Por fora eu estou calma, mas por dentro eu estou me mijando de rir. Nós seis estamos, na verdade.
"Ele está dizendo: 'eu não sei quem é esse cara, mas gostaria que ele trocasse as minhas fraldas'. Algo assim"
"...Você está zombando de mim, não está?"
Eu rio mesmo pensando que talvez eu tenha exagerado desta vez, mas Ren apenas sorri. Como recompensa, eu digo a ele tudo que eu sei sobre espasmos faciais e as expressões básicas de alegria, excitação e angústia que eu já o vi fazer, o que parece acalma-lo. O fato de que Ren está preocupado em compreender o filho me comove quase às lágrimas. Malditos hormônios!

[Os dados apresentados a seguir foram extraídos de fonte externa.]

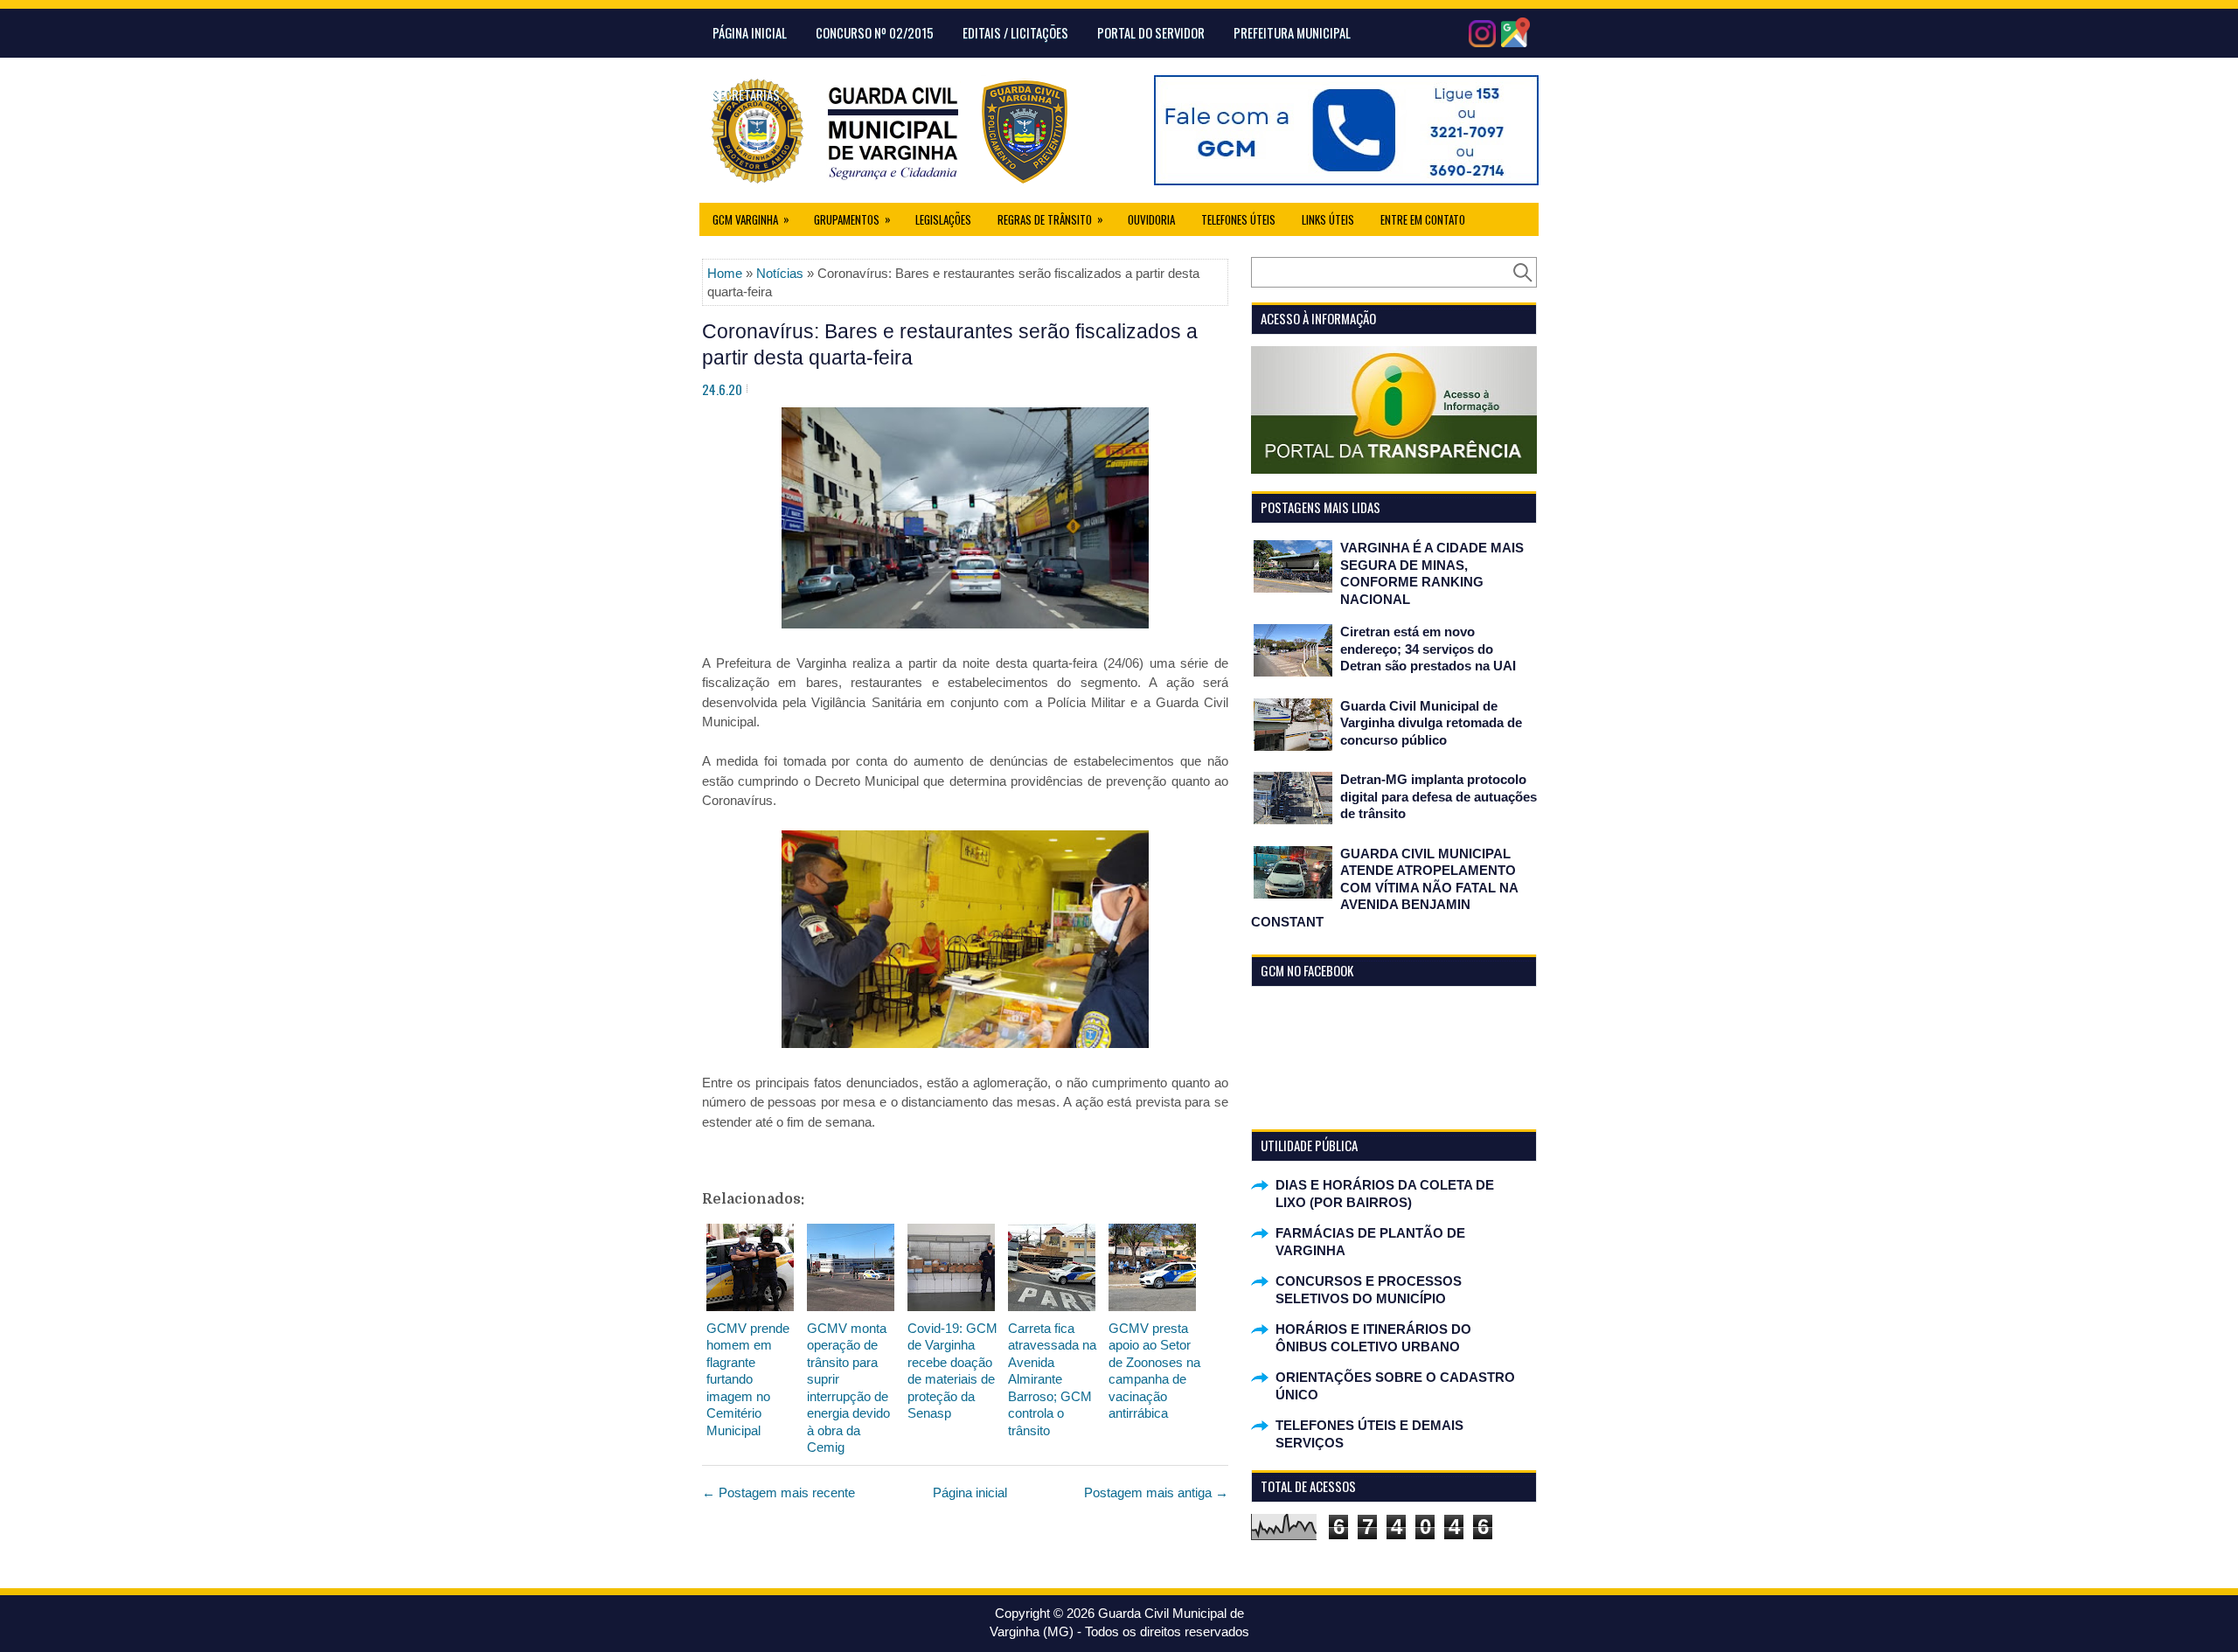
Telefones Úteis (1238, 219)
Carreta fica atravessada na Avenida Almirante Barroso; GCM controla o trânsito (1052, 1379)
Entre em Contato (1422, 219)
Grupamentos (852, 219)
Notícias (779, 273)
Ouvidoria (1151, 219)
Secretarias (746, 94)
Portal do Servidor (1151, 32)
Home (724, 273)
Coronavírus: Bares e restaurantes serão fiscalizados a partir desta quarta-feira (950, 344)
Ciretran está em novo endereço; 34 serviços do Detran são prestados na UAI (1428, 648)
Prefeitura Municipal (1292, 32)
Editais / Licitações (1015, 32)
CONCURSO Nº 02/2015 (875, 32)
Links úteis (1328, 219)
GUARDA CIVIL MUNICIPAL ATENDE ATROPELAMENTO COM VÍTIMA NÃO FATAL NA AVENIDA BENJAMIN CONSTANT (1384, 887)
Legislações (943, 219)
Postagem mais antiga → (1156, 1492)
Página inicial (970, 1492)
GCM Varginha (750, 219)
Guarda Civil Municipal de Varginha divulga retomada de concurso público (1431, 722)
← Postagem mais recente (778, 1492)
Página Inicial (749, 32)
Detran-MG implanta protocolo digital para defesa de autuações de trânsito (1438, 796)
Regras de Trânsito (1050, 219)
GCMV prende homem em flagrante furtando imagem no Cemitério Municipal (747, 1379)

"Ele é tão pequeno e leve... ele está comendo direito?"
"Oh sim, o pequeno é voraz!"
Como se lembrado de algo importante, Hiou começa a choramingar.
"O quê? O que eu fiz de errado? Eu machuquei ele?"
Eu sentiria pena de Ren, se a inquietação dele não fosse tão engraçada. Eu pego Hiou dos braços dele, não sem antes registrar a relutância com a qual ele me entregou o filho. A esta altura, o choramingo já se tornou um choro furioso que quase não me permite ouvir Ren murmurando "sirene" e acomodo Hiou para mamar.
Após alguns segundos apenas observando o pequenino sugando meu seio, ele deixa escapar um suspiro. Ren parece fascinado pela visão, e eu estou fascinada com o fascínio dele. Eu me recosto contra o peito dele e ele alegremente nos recebe. Ficamos assim, em nossa bolha, por muitos minutos. É como se não houvesse segredos ou culpa entre nós, apenas calor e conforto, até que o cansaço pelos dias que eu passei cuidando de Ren me vence e eu adormeço sentindo os braços dele em volta de mim e do nosso filho.
Quando eu despertar, duas guerras me aguardam. A mais difícil delas será a primeira: contar toda a verdade a Ren e convence-lo a me perdoar, mesmo achando que eu não o perdoaria se eu estivesse no lugar dele.